* **Tâche demandée**: Rédigez la suite du texte ci-dessous sur Leroy et sa méthode d'enseignement du latin, à partir de sa dernière phrase.

* **Texte source**:
□ □ □ □ □

Dès son arrivée à Québec, Leroy se présente à l’abbé Thomas-Étienne Hamel, supérieur du séminaire de Québec, et propose qu’on lui accorde une classe pour qu’il puisse mettre à l’essai sa méthode d’enseignement du latin. Le 8 avril de cette même année, il est invité à prononcer une conférence sur le sujet devant les professeurs du séminaire. En dépit de l’intérêt que suscitent ses propos, on lui refuse ce qu’il demande. Il s’adresse alors à Gédéon Ouimet*, premier ministre et titulaire du ministère de l’Instruction publique de la province de Québec. Sans doute intéressé, celui-ci accepte de présider la deuxième conférence que Leroy prononce, le 30 avril, à l’école normale Laval, à Québec, devant le maire, les notables et de nombreux journalistes. Le lendemain, bon nombre de journaux font l’éloge de sa méthode. Napoléon Legendre*, rédacteur adjoint du Journal de l’Instruction publique, souhaite même que le gouvernement lui vienne en aide. Ouimet lui octroie la subvention et le local demandés, et Leroy annonce qu’il donnera, à compter de septembre 1874, un cours expérimental de trois ans qui comprendra toutes les matières – à l’exception de la philosophie – exigées en France pour l’examen de baccalauréat ès lettres, qui, dans ce pays, sanctionne les études secondaires.

L’encouragement que reçoit Leroy dans la province de Québec n’est pas étranger à la volonté, entretenue dans certains milieux depuis 1840, de réformer l’enseignement classique afin de l’adapter aux exigences de l’industrialisation. Par exemple, quand les membres de l’Institut canadien de Montréal signalaient le décalage technologique et matériel de la société québécoise par rapport à l’Amérique anglo-saxonne, ils accusaient l’éducation donnée dans les collèges classiques d’être la cause de ce retard. À cet égard, la méthode de Leroy, qui réduit la durée des études du latin et du grec de moitié, tout en maintenant un apprentissage suffisant, semble être un compromis souhaitable entre l’abolition et le maintien intégral de ces matières. Il y aurait désormais plus de temps accordé aux connaissances utiles. Cependant, certains professeurs considèrent cette nouvelle méthode trop exigeante puisqu’elle les oblige à fournir un enseignement quasi individualisé. Leroy leur répond dans les journaux sur un ton agressif et polémique. Et pour prouver qu’il a raison, il propose de tenir, avec sa trentaine d’étudiants, des examens publics à tous les trois mois afin d’exposer les progrès réalisés. Le succès de ces examens est tel que Leroy s’attire de nouveau des éloges pour sa méthode. En décembre 1874, Joseph-Édouard Cauchon, du Journal de Québec, vante les mérites de l’homme et de l’œuvre, et Napoléon Legendre conserve, pour sa part, le même enthousiasme. L’abbé Antonin Nantel, supérieur du séminaire de Sainte-Thérèse, prédit un triomphe prochain à Leroy et souhaite que la force de l’opinion publique réussisse à vaincre les résistances. L’abbé Dominique Racine, supérieur du séminaire de Chicoutimi, témoigne des résultats positifs de cette méthode, après en avoir fait l’essai dans son institution. Mais, en 1875, la subvention de Leroy n’est pas renouvelée, le gouvernement Ouimet ayant été défait dans le sillage du scandale des Tanneries [V. Louis Archambeault] au mois de septembre de l’année précédente. Cet événement et la surcharge de travail qu’il s’est imposée pour établir sa réputation à Québec affectent sa santé mentale. Retiré de l’enseignement, il commence une vie d’écriture, de polémique et d’errance.

□ □ □ □ □

* **Données brutes**:
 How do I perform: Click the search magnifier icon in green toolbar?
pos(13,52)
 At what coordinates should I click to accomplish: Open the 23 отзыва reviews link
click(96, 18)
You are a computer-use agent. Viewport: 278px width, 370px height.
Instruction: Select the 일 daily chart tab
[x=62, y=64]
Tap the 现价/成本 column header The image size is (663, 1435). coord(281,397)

□ □ □ □ □

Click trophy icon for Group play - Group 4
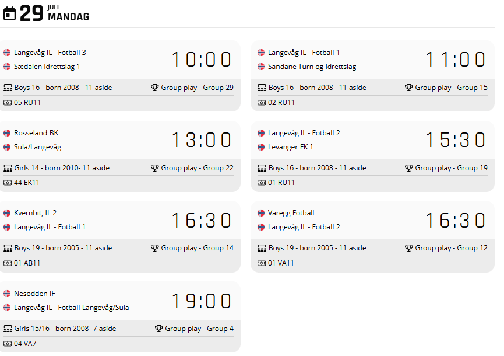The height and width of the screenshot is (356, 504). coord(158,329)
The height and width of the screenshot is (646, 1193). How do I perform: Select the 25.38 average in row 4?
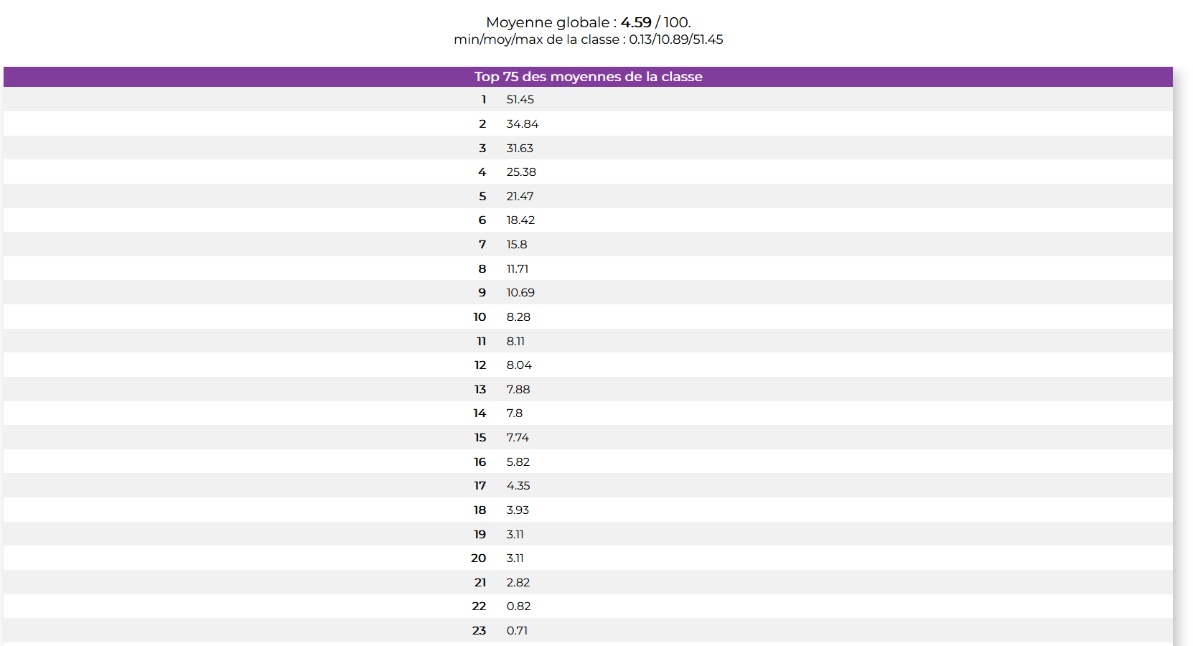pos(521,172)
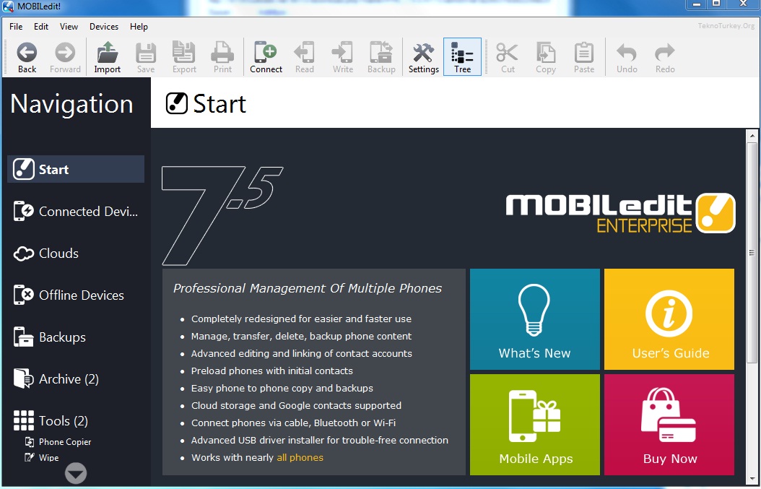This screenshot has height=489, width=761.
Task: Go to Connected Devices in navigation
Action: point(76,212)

□ □ □ □ □

* **Résultat final**:
Convaincu qu’il doit réformer l’enseignement pour accomplir sa mission providentielle, Leroy retourne en France à la fin de 1875, dans le but d’intéresser le supérieur de l’abbaye d’Aiguebelle à la fondation, dans la province de Québec, d’un collège qu’il dirigerait lui-même sur le modèle d’un monastère, où les étudiants vivraient, avec quelques adoucissements et adaptations, la règle de saint Benoît. Un tel milieu permettrait l’application de sa méthode et contribuerait à sa diffusion. Les étudiants, admis gratuitement dans cette institution, occuperaient une partie de leur temps à l’apprentissage d’un métier et en sortiraient préparés à occuper la place à laquelle ils sont prédestinés.

Ne pouvant trouver d’encouragement en France, Leroy revient, en 1876, à Québec, où il essuie le même refus de la part de l’archevêque Elzéar-Alexandre Taschereau*. Il se rend alors à Chicoutimi où il rencontre le père Charles Arnaud, oblat de Marie-Immaculée, apparemment favorable à son projet. Au lendemain de cette rencontre, Leroy multiplie les démarches pour faire nommer Arnaud premier évêque du diocèse de Chicoutimi. Il écrit avoir des preuves miraculeuses que ce dernier est désigné par Dieu pour occuper ce poste et devenir l’agent providentiel de la réforme qu’il propose. Il harcèle en ce sens l’archevêque de Québec et le délégué apostolique Mgr George Conroy*, tout en rédigeant des brochures et des articles de journaux à ce sujet. Mais, en dépit de ces initiatives, on nommera Dominique Racine à la tête du diocèse de Chicoutimi en 1878.

Depuis 1876, la crédibilité de Leroy a beaucoup diminué à Québec. Les journaux refusent de le publier de telle sorte qu’il doit fonder sa propre feuille, la Volonté, à Québec ; celle-ci, distribuée gratuitement, paraît irrégulièrement en 1876 et 1877. Rejeté, on le qualifie maintenant, écrit-il, de « brebis galeuse » que « les bonnes femmes de Québec regardent comme un vrai diable » à l’égal d’un « ministre protestant ». Cette réputation ne tient pas exclusivement à ses extravagances, elle repose aussi sur le fait que le clergé, depuis qu’il a refusé d’appuyer son projet, est devenu la cible de ses attaques. À titre d’exemple, il fustige le pouvoir absolu que l’Église exerce sur l’éducation.

Sans argent, Leroy quitte Québec à pied, en 1878, et échoue à Saint-François-du-Lac, dans le comté d’Yamaska. Il est alors hébergé par un habitant de la région envers qui il s’engage à enseigner à son fils. Au printemps de 1879, il se rend à Saint-Hugues et occupe un poste d’instituteur à l’école élémentaire où, pendant un peu plus d’un an, il éprouve beaucoup de satisfaction à mettre à l’essai sa méthode auprès de très jeunes élèves. Mais, encore là, ses obsessions le poursuivent et il abandonne cette maison d’enseignement pour se consacrer à sa vocation de réformer entièrement et radicalement le système d’éducation.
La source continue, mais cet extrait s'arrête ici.